5 Companies That Came To Win This Week

Apple Devices Win Pentagon Approval

The B-2 stealth bomber. The Patriot missile. The M1 Abrams tank. And … the Apple iPhone?

Earlier this month the Pentagon approved Apple iPhones and iPads running iOS 6 as a secure platform for use on U.S. military networks. Federal systems integrators say the decision is a big win for Apple and could spell trouble for BlackBerry -- the military's prior mobile device of choice. (The Pentagon has also approved the BlackBerry 10 smartphone, Blackberry PlayBook tablet and Samsung Galaxy S4 for military use.)

Solution providers expect a wave of new iOS applications designed for use by military personnel. "There are a zillion folks who use Apple devices," said Harry Martin, president and CEO of Intelligent Decisions, an Ashburn, Va.-based solution provider to the federal government. "It's going to be natural for them to use those devices within the B2B and military communities," he said, calling the Apple win a "game-changer."

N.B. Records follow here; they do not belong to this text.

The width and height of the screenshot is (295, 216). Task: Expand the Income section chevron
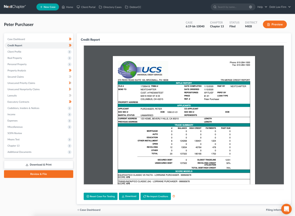pyautogui.click(x=70, y=114)
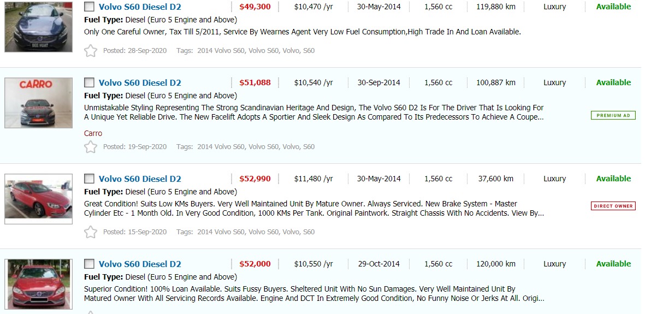
Task: Visit the Carro dealer link
Action: click(x=93, y=133)
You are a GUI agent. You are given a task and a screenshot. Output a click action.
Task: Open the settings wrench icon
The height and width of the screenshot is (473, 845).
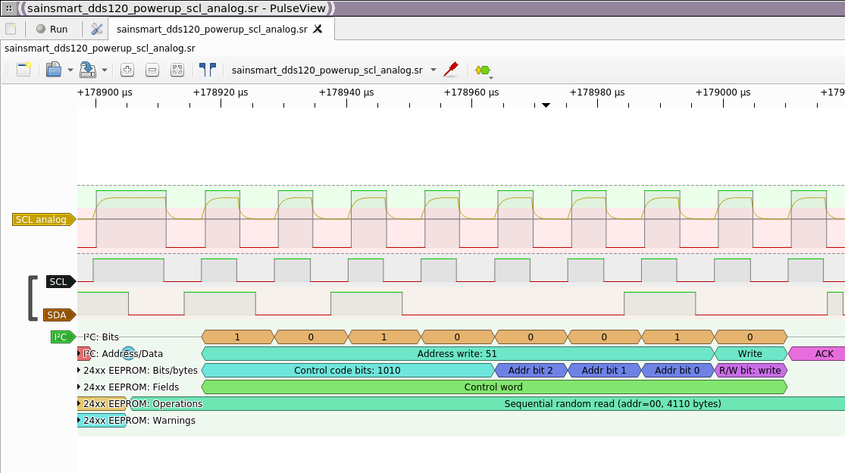click(96, 29)
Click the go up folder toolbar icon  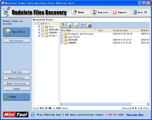coord(63,25)
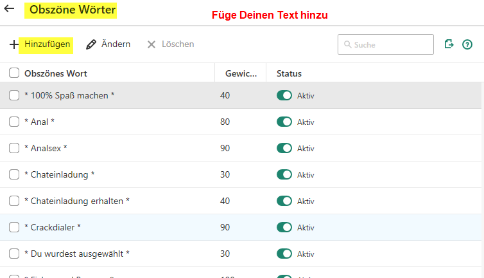
Task: Click the plus icon to add word
Action: click(x=14, y=44)
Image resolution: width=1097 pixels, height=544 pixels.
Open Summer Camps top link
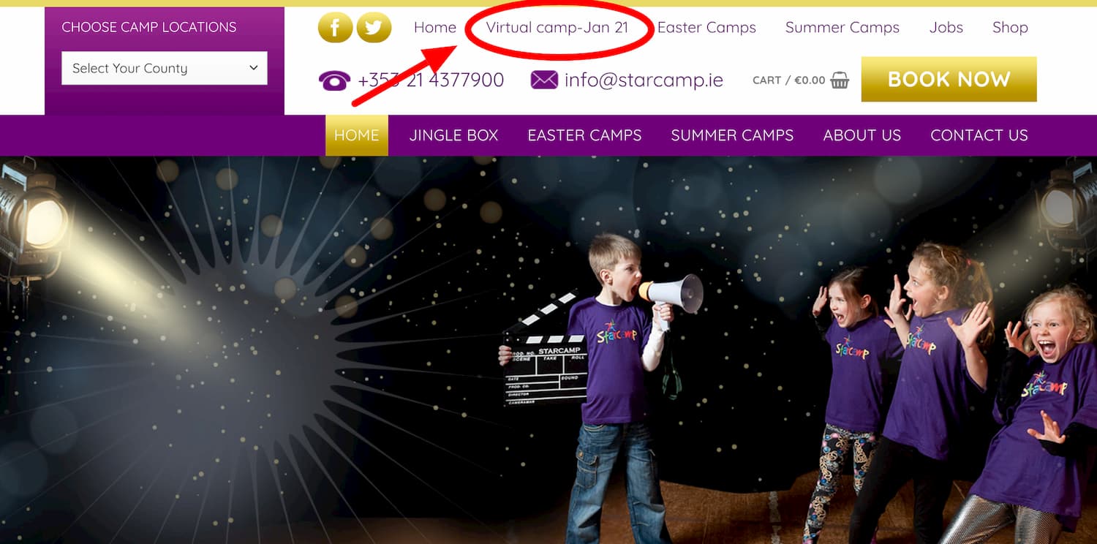[x=842, y=28]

Brocade And A10 Networks Settle Patent Dispute

The IT industry is rife with lawsuits that seem to go on forever -- just take a look at the Oracle-SAP legal slugfest that began in March 2007 and continues to this day. With the amount of time and resources devoted to some of these cases, it seems that only the lawyers come out the winners.

This week Brocade and A10 Networks resolved a two-year patent dispute. True, Brocade largely won a court ruling in January that awarded it $60 million in damages and an injunction that prevented A10 from selling the infringing products. That meant A10 was under some pressure to settle.

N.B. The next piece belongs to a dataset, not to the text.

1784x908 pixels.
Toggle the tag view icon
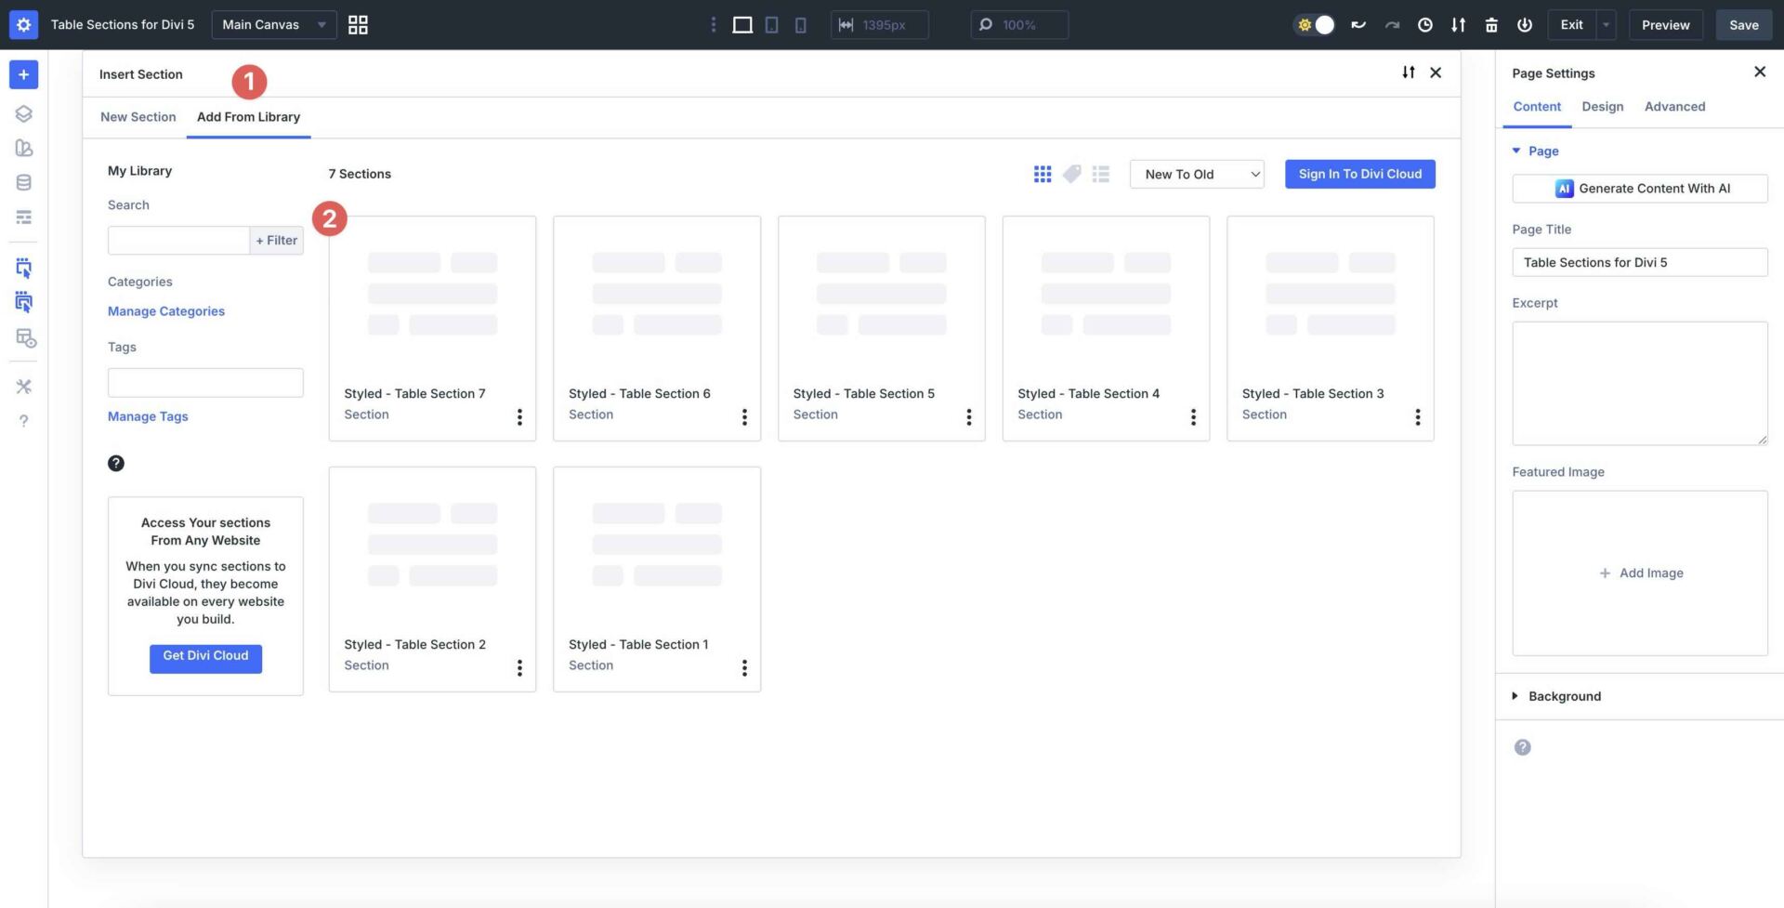1071,174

All too often that just means it's time to appeal. But Brocade and A10 chose to settle the case (terms were not disclosed), rather than let the case drag on. Both companies were satisfied with what they described as an "amicable" resolution -- and both went back to work.

Motorola To Open Manufacturing Facility In Fort Worth

Very few -- if any -- consumer electronics products are manufactured in the U.S. these days. So kudos to Motorola, which this week announced plans to open a 500,000-square-foot manufacturing facility in Fort Worth, Texas, which will produce what the company said would be the first smartphone ever assembled in the U.S.

The North Fort Worth facility, a former Nokia cell phone assembly plant, will manufacture Motorola's new Moto X smartphone. The plant is expected to create as many as 2,000 new jobs when it's fully operational later this summer. Motorola will be working with manufacturing partner Flextronics to operate the plant.

AMD Takes On Intel's Atom With New Opteron Server Chips

AMD this week unveiled the Opteron X-Series, a new family of low-power server processors designed for scale-out server architectures. The processors are designed to compete against archrival Intel's Atom processor, and AMD touted a number of the Opteron X-Series speeds-and-feeds statistics.

"This is the highest-density, most power-efficient small-core x86 chip ever built," said Andrew Feldman, vice president and general manager of AMD's Server Business Unit.

But the game of technological leapfrog goes on: Intel has already announced a new line of Atom chips called Silvermont that are based on a system-on-a chip architecture and manufactured using Intel's 22nm design.

HP Names Channel Veteran To Step Up Sales Of Enterprise Portfolio

Hewlett-Packard recognizes that it needs to step up its game when it comes to selling its enterprise-class products. This week the company appointed Mike Parrottino, a 24-year HP veteran, to lead the charge on improving the company's pricing, promotions and programs aimed at getting more partners to sell the full HP product portfolio.

Parrottino, previously vice president and general manager of Americas Channel Marketing/SMB, was named to the new post -- vice president of enterprise group channels volume sales -- with the first order of business being to improve HP's ability to drive "transactional" sales of the company's enterprise products. That's where HP came up short in its second fiscal quarter, with enterprise group sales down 10 percent to $6.8 billion as the company finds itself in a dogfight with competitors Dell, Cisco and EMC.